- _Required task_:
Convert the records below into a Markdown table with the columns "Row" and "Entry". Put each line in its own numbered row, and skip any blank lines.

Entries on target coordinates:
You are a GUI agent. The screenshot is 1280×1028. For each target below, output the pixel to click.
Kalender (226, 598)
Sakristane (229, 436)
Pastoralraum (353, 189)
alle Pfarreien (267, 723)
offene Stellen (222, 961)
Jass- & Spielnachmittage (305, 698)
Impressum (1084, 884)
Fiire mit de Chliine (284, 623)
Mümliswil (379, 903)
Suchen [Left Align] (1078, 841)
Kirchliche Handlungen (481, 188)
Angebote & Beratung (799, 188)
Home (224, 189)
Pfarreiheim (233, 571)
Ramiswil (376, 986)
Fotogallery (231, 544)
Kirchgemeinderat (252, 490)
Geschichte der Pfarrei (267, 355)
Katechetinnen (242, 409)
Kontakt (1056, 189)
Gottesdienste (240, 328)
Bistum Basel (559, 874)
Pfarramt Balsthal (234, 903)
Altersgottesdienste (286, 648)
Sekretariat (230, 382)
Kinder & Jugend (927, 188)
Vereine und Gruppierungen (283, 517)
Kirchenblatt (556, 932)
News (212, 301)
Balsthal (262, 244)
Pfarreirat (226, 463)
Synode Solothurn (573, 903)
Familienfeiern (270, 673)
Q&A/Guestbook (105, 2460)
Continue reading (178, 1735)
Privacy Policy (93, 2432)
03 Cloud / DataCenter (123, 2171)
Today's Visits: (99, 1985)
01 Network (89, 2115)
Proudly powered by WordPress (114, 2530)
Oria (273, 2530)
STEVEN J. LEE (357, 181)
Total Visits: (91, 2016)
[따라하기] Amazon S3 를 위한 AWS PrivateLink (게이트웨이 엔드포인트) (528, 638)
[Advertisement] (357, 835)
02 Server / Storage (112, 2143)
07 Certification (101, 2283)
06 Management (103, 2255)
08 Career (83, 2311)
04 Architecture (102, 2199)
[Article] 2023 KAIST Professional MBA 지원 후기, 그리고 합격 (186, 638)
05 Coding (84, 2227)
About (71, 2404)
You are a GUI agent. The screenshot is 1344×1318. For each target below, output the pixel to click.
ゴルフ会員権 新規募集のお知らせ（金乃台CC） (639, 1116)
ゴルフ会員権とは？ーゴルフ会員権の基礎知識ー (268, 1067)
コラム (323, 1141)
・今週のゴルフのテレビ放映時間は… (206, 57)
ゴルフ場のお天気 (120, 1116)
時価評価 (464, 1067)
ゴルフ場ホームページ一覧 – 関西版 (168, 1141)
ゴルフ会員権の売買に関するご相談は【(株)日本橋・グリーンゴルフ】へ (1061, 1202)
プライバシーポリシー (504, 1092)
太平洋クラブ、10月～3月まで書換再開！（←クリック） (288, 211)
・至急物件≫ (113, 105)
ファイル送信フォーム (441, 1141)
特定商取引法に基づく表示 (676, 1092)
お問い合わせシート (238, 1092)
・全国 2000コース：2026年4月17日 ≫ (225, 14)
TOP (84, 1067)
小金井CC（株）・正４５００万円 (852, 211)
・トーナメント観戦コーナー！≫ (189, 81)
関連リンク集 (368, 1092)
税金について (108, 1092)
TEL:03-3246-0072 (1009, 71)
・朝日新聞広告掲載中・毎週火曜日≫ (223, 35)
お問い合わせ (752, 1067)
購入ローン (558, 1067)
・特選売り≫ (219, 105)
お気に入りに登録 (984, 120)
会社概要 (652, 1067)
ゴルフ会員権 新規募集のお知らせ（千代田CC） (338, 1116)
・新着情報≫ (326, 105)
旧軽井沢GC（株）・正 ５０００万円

- _Written reply_:
| Row | Entry |
|---|---|
| 1 | You are a GUI agent. The screenshot is 1280×1028. For each target below, output the pixel to click. |
| 2 | Kalender (226, 598) |
| 3 | Sakristane (229, 436) |
| 4 | Pastoralraum (353, 189) |
| 5 | alle Pfarreien (267, 723) |
| 6 | offene Stellen (222, 961) |
| 7 | Jass- & Spielnachmittage (305, 698) |
| 8 | Impressum (1084, 884) |
| 9 | Fiire mit de Chliine (284, 623) |
| 10 | Mümliswil (379, 903) |
| 11 | Suchen [Left Align] (1078, 841) |
| 12 | Kirchliche Handlungen (481, 188) |
| 13 | Angebote & Beratung (799, 188) |
| 14 | Home (224, 189) |
| 15 | Pfarreiheim (233, 571) |
| 16 | Ramiswil (376, 986) |
| 17 | Fotogallery (231, 544) |
| 18 | Kirchgemeinderat (252, 490) |
| 19 | Geschichte der Pfarrei (267, 355) |
| 20 | Katechetinnen (242, 409) |
| 21 | Kontakt (1056, 189) |
| 22 | Gottesdienste (240, 328) |
| 23 | Bistum Basel (559, 874) |
| 24 | Pfarramt Balsthal (234, 903) |
| 25 | Altersgottesdienste (286, 648) |
| 26 | Sekretariat (230, 382) |
| 27 | Kinder & Jugend (927, 188) |
| 28 | Vereine und Gruppierungen (283, 517) |
| 29 | Kirchenblatt (556, 932) |
| 30 | News (212, 301) |
| 31 | Balsthal (262, 244) |
| 32 | Pfarreirat (226, 463) |
| 33 | Synode Solothurn (573, 903) |
| 34 | Familienfeiern (270, 673) |
| 35 | Q&A/Guestbook (105, 2460) |
| 36 | Continue reading (178, 1735) |
| 37 | Privacy Policy (93, 2432) |
| 38 | 03 Cloud / DataCenter (123, 2171) |
| 39 | Today's Visits: (99, 1985) |
| 40 | 01 Network (89, 2115) |
| 41 | Proudly powered by WordPress (114, 2530) |
| 42 | Oria (273, 2530) |
| 43 | STEVEN J. LEE (357, 181) |
| 44 | Total Visits: (91, 2016) |
| 45 | [따라하기] Amazon S3 를 위한 AWS PrivateLink (게이트웨이 엔드포인트) (528, 638) |
| 46 | [Advertisement] (357, 835) |
| 47 | 02 Server / Storage (112, 2143) |
| 48 | 07 Certification (101, 2283) |
| 49 | 06 Management (103, 2255) |
| 50 | 08 Career (83, 2311) |
| 51 | 04 Architecture (102, 2199) |
| 52 | [Article] 2023 KAIST Professional MBA 지원 후기, 그리고 합격 (186, 638) |
| 53 | 05 Coding (84, 2227) |
| 54 | About (71, 2404) |
| 55 | You are a GUI agent. The screenshot is 1344×1318. For each target below, output the pixel to click. |
| 56 | ゴルフ会員権 新規募集のお知らせ（金乃台CC） (639, 1116) |
| 57 | ゴルフ会員権とは？ーゴルフ会員権の基礎知識ー (268, 1067) |
| 58 | コラム (323, 1141) |
| 59 | ・今週のゴルフのテレビ放映時間は… (206, 57) |
| 60 | ゴルフ場のお天気 (120, 1116) |
| 61 | 時価評価 (464, 1067) |
| 62 | ゴルフ場ホームページ一覧 – 関西版 (168, 1141) |
| 63 | ゴルフ会員権の売買に関するご相談は【(株)日本橋・グリーンゴルフ】へ (1061, 1202) |
| 64 | プライバシーポリシー (504, 1092) |
| 65 | 太平洋クラブ、10月～3月まで書換再開！（←クリック） (288, 211) |
| 66 | ・至急物件≫ (113, 105) |
| 67 | ファイル送信フォーム (441, 1141) |
| 68 | 特定商取引法に基づく表示 (676, 1092) |
| 69 | お問い合わせシート (238, 1092) |
| 70 | ・全国 2000コース：2026年4月17日 ≫ (225, 14) |
| 71 | TOP (84, 1067) |
| 72 | 小金井CC（株）・正４５００万円 (852, 211) |
| 73 | ・トーナメント観戦コーナー！≫ (189, 81) |
| 74 | 関連リンク集 (368, 1092) |
| 75 | 税金について (108, 1092) |
| 76 | TEL:03-3246-0072 (1009, 71) |
| 77 | ・朝日新聞広告掲載中・毎週火曜日≫ (223, 35) |
| 78 | お問い合わせ (752, 1067) |
| 79 | 購入ローン (558, 1067) |
| 80 | ・特選売り≫ (219, 105) |
| 81 | お気に入りに登録 (984, 120) |
| 82 | 会社概要 (652, 1067) |
| 83 | ゴルフ会員権 新規募集のお知らせ（千代田CC） (338, 1116) |
| 84 | ・新着情報≫ (326, 105) |
| 85 | 旧軽井沢GC（株）・正 ５０００万円 |